QUOTED PASSAGE>
- - - -
The Times provided a very informative and fairly balanced summary of the newly published Religious Beliefs and Attitudes of Maltese University Students Revisited - 2009 (June 22). As one who was indirectly involved in launching the preceding survey, I would like to take just one point which has always fascinated me.

It is the statement, "A scientific understanding of human life and the world has made a religious understanding superfluous" (Q35 l) and the agreement of a third of the respondents with it. Of course, I am not surprised; in fact, I expected even more agreement.

The reason that I expected that answer is that there is the idea, not only among atheists but also among Christians, that science and religious faith do not go together. This idea is partly founded on the unfortunate reaction of the Church to Galileo; his condemnation has been like an albatross hanging from the Church's neck ever since. It may also follow from the fact that many eminent scientists are atheists, some, like Richard Dawkins, even becoming propagators of atheism in the name of science. It seems to be lost on many that a number of scientists have been and are Christian believers.

Prof. John C. Lennox in his book God's Undertaker: Has Science Buried God? gives a whole list of contemporary Christian scientists. I was surprised to find among them a convert from atheism, Dr Francis S. Collins, head of the Human Genome Project, US. Prof. Lennox could have added Arthur Peacocke and John Polkinghorne who are Anglican priests as well as scientists, along with the recently deceased George Lemaitre, a Catholic priest, professor at Louvain University, who first suggested the Big Bang theory of the origin of the universe. If there are so many atheists among scientists, it is certainly not because science and faith are incompatible or because science renders religion superfluous, even though science, especially Evolution, is brought up as their reason for atheism. An answer to this last apparent dilemma is attempted by Denis Alexander in Creation or Evolution - Do We Have to Choose?
- - - -
Records in a dataset
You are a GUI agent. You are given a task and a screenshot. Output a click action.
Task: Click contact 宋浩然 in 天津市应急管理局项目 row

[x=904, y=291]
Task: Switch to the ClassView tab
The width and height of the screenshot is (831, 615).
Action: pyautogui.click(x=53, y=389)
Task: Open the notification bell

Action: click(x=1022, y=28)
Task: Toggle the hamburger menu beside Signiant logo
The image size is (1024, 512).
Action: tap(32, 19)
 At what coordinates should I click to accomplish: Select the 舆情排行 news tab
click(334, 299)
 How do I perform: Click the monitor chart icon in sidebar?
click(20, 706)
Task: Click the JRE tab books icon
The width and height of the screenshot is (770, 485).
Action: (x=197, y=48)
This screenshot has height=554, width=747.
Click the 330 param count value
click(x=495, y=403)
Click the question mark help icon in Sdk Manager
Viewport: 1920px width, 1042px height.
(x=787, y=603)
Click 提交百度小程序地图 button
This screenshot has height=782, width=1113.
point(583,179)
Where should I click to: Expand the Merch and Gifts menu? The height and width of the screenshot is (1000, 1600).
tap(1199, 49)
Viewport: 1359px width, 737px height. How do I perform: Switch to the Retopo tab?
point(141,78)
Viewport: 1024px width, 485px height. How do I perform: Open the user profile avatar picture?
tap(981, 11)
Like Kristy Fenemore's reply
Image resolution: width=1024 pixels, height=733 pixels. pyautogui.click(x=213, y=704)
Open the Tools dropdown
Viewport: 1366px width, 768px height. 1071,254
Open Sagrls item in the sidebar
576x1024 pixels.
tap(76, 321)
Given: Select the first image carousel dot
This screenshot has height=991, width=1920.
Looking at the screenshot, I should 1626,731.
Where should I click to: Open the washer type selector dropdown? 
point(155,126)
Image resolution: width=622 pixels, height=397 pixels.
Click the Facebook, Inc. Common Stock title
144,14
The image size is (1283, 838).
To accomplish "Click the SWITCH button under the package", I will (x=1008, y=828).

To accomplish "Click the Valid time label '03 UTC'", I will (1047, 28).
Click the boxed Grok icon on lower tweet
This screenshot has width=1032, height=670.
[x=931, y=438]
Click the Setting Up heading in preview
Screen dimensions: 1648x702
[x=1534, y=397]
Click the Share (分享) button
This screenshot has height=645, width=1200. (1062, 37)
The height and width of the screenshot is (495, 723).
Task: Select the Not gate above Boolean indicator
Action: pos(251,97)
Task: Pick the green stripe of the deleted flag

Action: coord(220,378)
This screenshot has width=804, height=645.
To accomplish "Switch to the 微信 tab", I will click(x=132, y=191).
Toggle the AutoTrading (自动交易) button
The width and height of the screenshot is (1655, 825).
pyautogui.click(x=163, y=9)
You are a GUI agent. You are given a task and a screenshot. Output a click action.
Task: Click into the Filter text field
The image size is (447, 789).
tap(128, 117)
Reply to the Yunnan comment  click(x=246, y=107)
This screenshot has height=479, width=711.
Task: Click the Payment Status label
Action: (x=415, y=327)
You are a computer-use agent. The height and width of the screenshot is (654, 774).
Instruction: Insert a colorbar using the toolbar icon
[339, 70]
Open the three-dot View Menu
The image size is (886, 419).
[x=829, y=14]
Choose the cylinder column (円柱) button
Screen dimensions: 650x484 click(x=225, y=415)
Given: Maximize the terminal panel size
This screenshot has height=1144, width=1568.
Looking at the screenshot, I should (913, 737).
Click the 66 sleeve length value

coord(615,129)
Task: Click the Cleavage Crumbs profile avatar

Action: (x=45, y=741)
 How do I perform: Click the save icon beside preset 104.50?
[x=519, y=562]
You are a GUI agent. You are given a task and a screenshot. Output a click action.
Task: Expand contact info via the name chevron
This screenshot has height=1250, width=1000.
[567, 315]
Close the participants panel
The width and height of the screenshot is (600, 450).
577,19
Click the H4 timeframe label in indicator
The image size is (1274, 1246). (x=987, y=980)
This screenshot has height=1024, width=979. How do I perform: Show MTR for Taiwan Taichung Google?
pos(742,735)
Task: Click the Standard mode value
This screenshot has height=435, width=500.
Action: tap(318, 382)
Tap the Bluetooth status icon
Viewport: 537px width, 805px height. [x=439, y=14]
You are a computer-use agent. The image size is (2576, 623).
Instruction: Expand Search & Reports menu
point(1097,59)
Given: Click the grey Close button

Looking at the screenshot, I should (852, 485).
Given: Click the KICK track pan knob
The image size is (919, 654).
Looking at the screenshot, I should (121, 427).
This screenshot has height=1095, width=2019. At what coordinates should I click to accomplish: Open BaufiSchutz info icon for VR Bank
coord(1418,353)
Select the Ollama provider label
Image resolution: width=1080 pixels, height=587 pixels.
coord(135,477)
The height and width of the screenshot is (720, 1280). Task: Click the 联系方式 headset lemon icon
- - - -
STUDY QUESTIONS>
1 – In the letter on science and faith, does each statement agree with the text? Answer yes or no for each and quote the words that decide it. (a) About a third of the respondents agreed that a scientific understanding has made a religious understanding superfluous. (b) The writer was surprised by how many respondents agreed with that statement. (c) Francis S. Collins headed the Human Genome Project.
2 – Turn the paragraph of the letter on science and faith that begins "The reason that I expected that answer" into a short list that keeps its main facts.

SOLUTIONS TO THE EXERCISE>
1 –
(a) Yes: "the agreement of a third of the respondents with it."
(b) No: "Of course, I am not surprised; in fact, I expected even more agreement."
(c) Yes: "Dr Francis S. Collins, head of the Human Genome Project, US."

2 –
- Atheists and also Christians hold the idea that science and religious faith do not go together.
- This idea rests partly on the Church's unfortunate reaction to Galileo. His condemnation has hung like an albatross from the Church's neck ever since.
- It may also come from the fact that many eminent scientists are atheists. Some, like Richard Dawkins, even spread atheism in the name of science.
- Many people seem to miss that a number of scientists have been and are Christian believers.